→ Entries on where items appear:
************

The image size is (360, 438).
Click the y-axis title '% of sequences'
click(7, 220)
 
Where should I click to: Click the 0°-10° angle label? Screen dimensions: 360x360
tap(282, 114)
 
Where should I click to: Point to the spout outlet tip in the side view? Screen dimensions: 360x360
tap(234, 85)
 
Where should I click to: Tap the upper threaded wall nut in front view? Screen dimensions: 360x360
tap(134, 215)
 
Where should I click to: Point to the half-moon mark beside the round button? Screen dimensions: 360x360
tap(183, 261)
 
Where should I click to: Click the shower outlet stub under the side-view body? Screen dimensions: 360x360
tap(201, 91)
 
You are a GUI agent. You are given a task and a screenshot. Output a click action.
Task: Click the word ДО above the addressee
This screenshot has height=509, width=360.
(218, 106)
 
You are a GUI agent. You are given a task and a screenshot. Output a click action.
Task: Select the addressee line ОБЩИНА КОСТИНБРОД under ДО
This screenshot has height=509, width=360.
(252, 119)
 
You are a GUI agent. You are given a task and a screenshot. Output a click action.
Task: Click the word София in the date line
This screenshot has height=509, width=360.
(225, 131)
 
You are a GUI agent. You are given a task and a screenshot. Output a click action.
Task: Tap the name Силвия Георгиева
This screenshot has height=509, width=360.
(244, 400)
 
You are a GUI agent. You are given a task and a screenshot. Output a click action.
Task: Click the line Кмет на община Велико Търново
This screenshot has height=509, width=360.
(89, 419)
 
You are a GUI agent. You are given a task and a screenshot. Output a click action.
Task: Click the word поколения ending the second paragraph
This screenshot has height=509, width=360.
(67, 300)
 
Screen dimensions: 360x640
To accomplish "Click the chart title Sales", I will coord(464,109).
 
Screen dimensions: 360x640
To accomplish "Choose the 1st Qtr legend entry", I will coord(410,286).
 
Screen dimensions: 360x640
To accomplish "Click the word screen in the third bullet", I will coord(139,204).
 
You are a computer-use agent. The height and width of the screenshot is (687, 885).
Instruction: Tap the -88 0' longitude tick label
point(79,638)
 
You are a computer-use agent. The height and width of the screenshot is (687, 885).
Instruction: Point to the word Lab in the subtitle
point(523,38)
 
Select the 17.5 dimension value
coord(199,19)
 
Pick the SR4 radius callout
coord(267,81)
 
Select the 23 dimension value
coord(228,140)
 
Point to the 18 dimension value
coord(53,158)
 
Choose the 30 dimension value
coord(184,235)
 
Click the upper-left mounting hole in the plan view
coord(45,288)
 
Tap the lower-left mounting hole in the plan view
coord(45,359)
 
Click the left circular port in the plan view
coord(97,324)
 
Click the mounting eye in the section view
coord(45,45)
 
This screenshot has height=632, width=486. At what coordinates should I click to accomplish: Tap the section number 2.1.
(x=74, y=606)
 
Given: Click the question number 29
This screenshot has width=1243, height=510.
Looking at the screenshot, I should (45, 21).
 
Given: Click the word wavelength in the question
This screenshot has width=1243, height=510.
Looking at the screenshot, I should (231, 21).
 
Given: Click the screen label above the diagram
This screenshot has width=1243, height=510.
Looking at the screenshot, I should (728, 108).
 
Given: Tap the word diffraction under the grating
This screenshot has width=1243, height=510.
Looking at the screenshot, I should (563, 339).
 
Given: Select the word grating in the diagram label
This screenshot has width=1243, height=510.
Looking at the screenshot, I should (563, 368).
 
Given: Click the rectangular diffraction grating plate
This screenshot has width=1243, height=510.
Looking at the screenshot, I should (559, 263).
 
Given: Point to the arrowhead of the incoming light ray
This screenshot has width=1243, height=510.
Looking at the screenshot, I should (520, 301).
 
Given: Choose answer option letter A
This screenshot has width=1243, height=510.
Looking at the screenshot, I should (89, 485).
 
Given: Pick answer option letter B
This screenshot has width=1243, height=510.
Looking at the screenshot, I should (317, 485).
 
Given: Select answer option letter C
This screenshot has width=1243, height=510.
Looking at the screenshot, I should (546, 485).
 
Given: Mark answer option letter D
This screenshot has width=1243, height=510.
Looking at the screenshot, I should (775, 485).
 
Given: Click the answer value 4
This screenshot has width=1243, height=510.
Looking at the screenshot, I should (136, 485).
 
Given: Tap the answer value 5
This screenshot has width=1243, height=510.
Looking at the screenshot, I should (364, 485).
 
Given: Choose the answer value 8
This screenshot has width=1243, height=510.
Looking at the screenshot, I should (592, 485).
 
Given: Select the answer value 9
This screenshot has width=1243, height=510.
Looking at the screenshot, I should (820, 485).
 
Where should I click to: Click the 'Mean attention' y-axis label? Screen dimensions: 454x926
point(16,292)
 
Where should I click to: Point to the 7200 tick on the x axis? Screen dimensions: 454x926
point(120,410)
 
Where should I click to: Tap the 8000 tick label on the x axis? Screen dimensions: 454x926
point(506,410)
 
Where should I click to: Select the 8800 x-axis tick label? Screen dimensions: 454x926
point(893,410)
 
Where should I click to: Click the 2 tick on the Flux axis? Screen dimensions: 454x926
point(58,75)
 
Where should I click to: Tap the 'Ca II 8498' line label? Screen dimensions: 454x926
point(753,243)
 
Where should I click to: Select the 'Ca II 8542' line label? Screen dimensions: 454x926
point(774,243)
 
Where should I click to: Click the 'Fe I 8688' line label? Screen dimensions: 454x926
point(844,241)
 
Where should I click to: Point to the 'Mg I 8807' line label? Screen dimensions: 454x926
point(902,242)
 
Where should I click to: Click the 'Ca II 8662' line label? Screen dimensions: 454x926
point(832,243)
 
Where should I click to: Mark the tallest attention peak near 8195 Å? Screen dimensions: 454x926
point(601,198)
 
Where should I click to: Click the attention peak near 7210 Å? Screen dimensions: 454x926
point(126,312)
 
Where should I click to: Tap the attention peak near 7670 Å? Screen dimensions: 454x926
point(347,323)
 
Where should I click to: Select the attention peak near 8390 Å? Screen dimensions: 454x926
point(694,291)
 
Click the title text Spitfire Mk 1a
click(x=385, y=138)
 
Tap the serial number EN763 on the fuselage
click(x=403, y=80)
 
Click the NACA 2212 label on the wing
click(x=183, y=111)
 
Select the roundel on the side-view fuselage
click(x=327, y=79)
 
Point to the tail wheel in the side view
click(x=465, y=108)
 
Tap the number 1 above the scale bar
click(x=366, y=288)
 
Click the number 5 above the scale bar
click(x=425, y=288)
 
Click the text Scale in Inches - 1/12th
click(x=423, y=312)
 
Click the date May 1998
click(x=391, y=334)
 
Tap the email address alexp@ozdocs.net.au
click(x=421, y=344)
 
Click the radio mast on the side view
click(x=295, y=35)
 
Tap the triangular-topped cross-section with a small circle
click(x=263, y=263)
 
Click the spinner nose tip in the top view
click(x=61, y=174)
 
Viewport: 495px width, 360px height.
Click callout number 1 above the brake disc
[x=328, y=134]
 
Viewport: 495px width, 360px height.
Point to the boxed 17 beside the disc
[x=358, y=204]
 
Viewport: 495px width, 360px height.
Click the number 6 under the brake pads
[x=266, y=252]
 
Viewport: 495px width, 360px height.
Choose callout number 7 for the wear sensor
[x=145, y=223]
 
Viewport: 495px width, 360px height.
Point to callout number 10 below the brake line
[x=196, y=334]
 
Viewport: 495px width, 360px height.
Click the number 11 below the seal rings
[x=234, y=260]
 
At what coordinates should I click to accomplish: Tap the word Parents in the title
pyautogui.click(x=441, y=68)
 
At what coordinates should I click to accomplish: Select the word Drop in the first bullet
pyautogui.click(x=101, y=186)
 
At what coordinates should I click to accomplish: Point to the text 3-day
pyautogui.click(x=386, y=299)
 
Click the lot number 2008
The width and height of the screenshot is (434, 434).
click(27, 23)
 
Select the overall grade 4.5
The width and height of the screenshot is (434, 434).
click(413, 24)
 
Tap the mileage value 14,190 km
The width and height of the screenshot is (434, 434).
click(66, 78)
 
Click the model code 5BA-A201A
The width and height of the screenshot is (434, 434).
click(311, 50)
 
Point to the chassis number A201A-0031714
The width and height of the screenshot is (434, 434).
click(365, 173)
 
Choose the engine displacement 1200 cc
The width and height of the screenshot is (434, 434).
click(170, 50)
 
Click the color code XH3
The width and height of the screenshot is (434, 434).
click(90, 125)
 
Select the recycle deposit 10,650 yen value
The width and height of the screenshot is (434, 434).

************

→ Instruction: Starting with the line that contains "Tap the triangular-topped" and going on through the line that contains "[x=328, y=134]", rename "brake disc" to "brake rotor", and reproduce only those lines with everything else unchanged.

→ Task result:
Tap the triangular-topped cross-section with a small circle
click(x=263, y=263)
 
Click the spinner nose tip in the top view
click(x=61, y=174)
 
Viewport: 495px width, 360px height.
Click callout number 1 above the brake rotor
[x=328, y=134]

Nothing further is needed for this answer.